2. Oligochaeta (Eg., Pheretima)


 They are mostly freshwater and terrestrial organisms.
 The body is segmented metamerically.
 Head, eyes and tentacles are not distinct.
 They are hermaphrodites, but cross-fertilization takes place.
 Fertilization is external.
 Cocoon formation occurs.
 Setae are segmented
 They do not possess parapodia but clitellum is present.
 They exhibit no free larval stage and the development takes place inside the cocoons.

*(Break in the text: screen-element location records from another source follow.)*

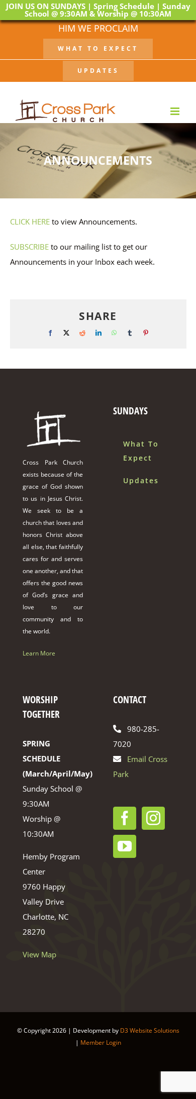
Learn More (39, 653)
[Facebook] (124, 818)
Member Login (100, 1042)
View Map (39, 954)
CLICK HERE (30, 221)
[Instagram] (153, 818)
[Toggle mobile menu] (175, 111)
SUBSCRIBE (29, 247)
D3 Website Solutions (149, 1030)
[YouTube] (124, 846)
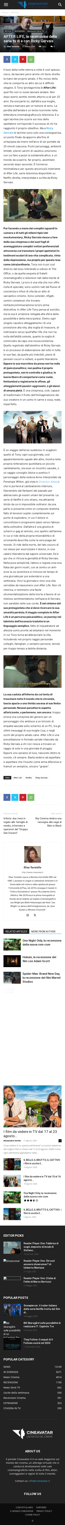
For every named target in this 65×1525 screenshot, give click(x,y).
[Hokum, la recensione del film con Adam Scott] (12, 961)
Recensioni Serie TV (36, 31)
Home (5, 12)
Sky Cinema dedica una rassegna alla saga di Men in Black (48, 822)
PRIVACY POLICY (44, 1511)
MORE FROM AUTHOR (43, 931)
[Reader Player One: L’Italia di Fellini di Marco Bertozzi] (12, 1283)
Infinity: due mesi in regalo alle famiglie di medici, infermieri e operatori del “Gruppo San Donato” (15, 826)
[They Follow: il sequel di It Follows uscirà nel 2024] (12, 1344)
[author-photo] (32, 862)
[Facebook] (6, 59)
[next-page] (11, 990)
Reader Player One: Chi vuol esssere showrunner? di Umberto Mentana (39, 1264)
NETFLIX (15, 12)
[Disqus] (32, 1041)
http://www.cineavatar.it (32, 872)
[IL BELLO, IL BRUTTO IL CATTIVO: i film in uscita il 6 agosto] (12, 1214)
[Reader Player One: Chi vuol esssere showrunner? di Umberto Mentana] (12, 1265)
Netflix (29, 777)
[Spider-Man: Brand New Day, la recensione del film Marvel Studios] (12, 978)
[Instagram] (29, 915)
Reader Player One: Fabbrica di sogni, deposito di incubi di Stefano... (41, 1247)
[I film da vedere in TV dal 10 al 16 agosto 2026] (12, 1181)
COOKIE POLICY (32, 1514)
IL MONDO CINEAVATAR (21, 1511)
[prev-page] (5, 990)
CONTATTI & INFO (24, 1507)
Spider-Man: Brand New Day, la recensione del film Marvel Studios (41, 977)
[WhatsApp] (30, 59)
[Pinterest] (22, 59)
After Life (18, 777)
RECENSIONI (19, 31)
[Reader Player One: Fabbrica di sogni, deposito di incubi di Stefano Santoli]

3. Hirudinea (Eg., Hirudinaria)


 Most commonly found in freshwater. Some are marine, terrestrial,
and parasitic.
 The body is segmented.
 The tentacles, parapodia, and setae are not present.
 The animals are monoecious.
 The body is dorsoventrally or cylindrically flattened.
 They have an anterior and posterior sucker on the ventral side.
 The organisms lay eggs in cocoons.
 There is no larval stage during the development of the organism.
 The mouth is located ventrally in the anterior sucker, while the
anus is present dorsally in the posterior sucker.
 Fertilization is internal.
 They are hermaphrodites.
PHYLUM ECHINODERMATA

 The organisms belonging to the phylum Echinodermata are exclusively marine. Till date, there have been no traces
of any terrestrial or freshwater Echinoderms. These are multicellular organisms with well-developed organ systems.
All the animals belonging to this phylum share the same characteristics features. They are colourful organisms with
unique shapes. They are ecologically and geologically very important. The Echinoderms are found in sea-depths as
well as in the intertidal zones. An interesting feature of the phylum Echinodermata is that all the organisms
belonging to this phylum are marine. None of the organisms is freshwater or marine.
 The water vascular system present in echinoderms accounts for gaseous exchange, circulation of nutrients and
waste elimination.
 Characteristics of Echinodermata
 They have a star-like appearance and are spherical or elongated.
 They are exclusively marine animals.
 The organisms are spiny-skinned.
 They exhibit organ system level of organization. Most members have a circulatory system as well as a digestive
system.
 They are triploblastic and have a coelomic cavity.
 The skeleton is made up of calcium carbonate.
 They have an open circulatory system.
 They respire through gills or cloacal respiratory tree.
 They have a simple radial nervous system and the excretory system are absent.
 The body is unsegmented with no distinct head. The mouth is present on the ventral side while the anus is on the
dorsal side.
 The tube feet aids in locomotion.
 They reproduce sexually through gametic fusion and asexually through regeneration. Fertilization is external.
 The development is indirect
 They possess the power of regeneration.
 They have poorly developed sense organs.

Example of Classification

1. Asteroidea (Eg., Asterias)


 They have a flattened, star-shaped body with five arms.
 They have tube feet with suckers.
 They respire through papulae.
 The body comprises of calcareous plates and movable
spines.
 Pedicellaria is present.

2. Ophiuroidea (Eg., Ophiderma)


 The body is flat with pentamerous discs.
 The tube feet are devoid of suckers.
 They respire through Bursae.
 The long arms are demarcated from the central disc.

3. Echinoidea (Eg., Echinus)


 The body is hemispherical.
 The tube feet contains suckers.
 The body does not have arms.
 The body has a compact skeleton and movable spines for locomotion.